(Stored data entries)
=-=-=-=-=

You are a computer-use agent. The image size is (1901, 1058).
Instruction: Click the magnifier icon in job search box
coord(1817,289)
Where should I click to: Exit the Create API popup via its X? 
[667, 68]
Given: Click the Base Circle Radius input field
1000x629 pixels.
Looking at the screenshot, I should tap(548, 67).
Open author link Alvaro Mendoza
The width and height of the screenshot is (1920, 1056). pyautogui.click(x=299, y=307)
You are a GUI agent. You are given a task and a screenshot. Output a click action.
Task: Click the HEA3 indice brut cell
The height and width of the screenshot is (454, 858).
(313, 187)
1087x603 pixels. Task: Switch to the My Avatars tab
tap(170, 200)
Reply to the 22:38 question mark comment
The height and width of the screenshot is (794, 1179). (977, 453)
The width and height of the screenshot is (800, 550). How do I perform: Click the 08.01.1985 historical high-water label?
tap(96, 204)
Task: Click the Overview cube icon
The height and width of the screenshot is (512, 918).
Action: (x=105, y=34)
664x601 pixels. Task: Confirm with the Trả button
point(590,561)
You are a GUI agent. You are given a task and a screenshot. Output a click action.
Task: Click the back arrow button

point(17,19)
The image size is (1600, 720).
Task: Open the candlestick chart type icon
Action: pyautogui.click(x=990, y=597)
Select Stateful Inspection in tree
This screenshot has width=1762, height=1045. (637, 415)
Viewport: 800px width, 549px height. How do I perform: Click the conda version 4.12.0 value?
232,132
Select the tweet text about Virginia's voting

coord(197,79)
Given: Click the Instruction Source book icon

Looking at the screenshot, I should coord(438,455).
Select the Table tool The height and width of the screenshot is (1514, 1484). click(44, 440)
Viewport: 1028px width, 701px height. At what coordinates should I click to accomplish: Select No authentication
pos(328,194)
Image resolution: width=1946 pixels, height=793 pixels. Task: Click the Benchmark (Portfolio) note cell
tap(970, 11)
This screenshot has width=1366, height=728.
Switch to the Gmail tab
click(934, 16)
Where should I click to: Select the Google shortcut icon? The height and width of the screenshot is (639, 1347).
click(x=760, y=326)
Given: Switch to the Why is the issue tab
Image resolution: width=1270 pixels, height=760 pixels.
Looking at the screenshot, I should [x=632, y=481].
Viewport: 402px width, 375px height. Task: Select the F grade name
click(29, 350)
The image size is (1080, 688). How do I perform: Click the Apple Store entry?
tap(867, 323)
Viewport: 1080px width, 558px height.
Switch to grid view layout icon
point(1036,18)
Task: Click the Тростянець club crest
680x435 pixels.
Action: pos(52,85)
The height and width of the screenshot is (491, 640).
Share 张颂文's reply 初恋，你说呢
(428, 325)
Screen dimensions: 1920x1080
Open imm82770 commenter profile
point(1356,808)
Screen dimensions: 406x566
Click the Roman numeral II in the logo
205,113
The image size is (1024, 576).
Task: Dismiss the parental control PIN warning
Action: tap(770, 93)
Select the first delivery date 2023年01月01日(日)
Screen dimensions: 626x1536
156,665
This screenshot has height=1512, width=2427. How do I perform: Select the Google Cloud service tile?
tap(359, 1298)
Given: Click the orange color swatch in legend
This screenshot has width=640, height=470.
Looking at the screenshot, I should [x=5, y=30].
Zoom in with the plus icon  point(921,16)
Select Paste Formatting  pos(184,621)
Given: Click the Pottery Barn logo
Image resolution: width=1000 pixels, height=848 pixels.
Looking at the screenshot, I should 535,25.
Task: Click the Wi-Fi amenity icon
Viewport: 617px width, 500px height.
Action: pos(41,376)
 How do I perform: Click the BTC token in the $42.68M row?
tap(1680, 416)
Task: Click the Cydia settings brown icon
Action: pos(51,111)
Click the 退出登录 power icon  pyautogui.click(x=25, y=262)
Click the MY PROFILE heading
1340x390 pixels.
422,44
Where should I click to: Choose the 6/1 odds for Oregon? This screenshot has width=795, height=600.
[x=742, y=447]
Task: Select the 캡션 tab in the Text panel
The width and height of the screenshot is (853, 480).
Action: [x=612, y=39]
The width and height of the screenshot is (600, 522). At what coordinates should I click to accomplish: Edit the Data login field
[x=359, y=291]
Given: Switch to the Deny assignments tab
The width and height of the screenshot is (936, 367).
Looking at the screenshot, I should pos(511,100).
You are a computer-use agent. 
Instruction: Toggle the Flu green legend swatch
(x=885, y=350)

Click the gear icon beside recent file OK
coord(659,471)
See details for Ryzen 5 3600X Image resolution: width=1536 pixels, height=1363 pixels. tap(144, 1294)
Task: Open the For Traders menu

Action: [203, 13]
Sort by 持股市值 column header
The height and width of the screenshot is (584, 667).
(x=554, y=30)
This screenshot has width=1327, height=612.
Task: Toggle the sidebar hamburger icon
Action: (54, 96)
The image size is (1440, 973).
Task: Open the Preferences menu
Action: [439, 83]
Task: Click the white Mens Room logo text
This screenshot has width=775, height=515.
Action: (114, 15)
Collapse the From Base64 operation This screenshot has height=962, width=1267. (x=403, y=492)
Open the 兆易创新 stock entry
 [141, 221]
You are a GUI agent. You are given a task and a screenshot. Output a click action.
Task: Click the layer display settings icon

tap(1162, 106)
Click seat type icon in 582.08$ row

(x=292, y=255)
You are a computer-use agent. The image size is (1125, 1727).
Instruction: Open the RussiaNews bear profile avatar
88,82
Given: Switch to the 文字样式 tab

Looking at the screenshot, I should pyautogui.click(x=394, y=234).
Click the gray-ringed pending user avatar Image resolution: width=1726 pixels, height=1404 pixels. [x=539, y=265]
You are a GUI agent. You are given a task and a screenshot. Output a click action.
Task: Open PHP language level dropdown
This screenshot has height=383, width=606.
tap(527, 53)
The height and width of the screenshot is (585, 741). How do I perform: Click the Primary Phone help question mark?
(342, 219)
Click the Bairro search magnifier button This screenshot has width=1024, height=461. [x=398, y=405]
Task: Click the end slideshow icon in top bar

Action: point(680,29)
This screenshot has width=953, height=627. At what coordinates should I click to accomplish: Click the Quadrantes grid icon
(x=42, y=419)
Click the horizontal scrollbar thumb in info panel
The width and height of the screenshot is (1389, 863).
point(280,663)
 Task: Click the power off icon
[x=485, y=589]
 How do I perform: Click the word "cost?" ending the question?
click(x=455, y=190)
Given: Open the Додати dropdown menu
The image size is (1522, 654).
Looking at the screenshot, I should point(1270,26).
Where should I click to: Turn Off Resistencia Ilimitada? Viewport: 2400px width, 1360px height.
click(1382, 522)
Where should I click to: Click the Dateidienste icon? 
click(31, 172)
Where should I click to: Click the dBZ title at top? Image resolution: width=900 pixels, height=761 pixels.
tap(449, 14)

=-=-=-=-=

EXERCISE: Would you output, from the records above, exactly the run of lines that starts at the line containing "Screen dimensions: 1920x1080" and ends at the line containing "Screen dimensions: 406x566", and only that run?

EXERCISE RESULT:
Screen dimensions: 1920x1080
Open imm82770 commenter profile
point(1356,808)
Screen dimensions: 406x566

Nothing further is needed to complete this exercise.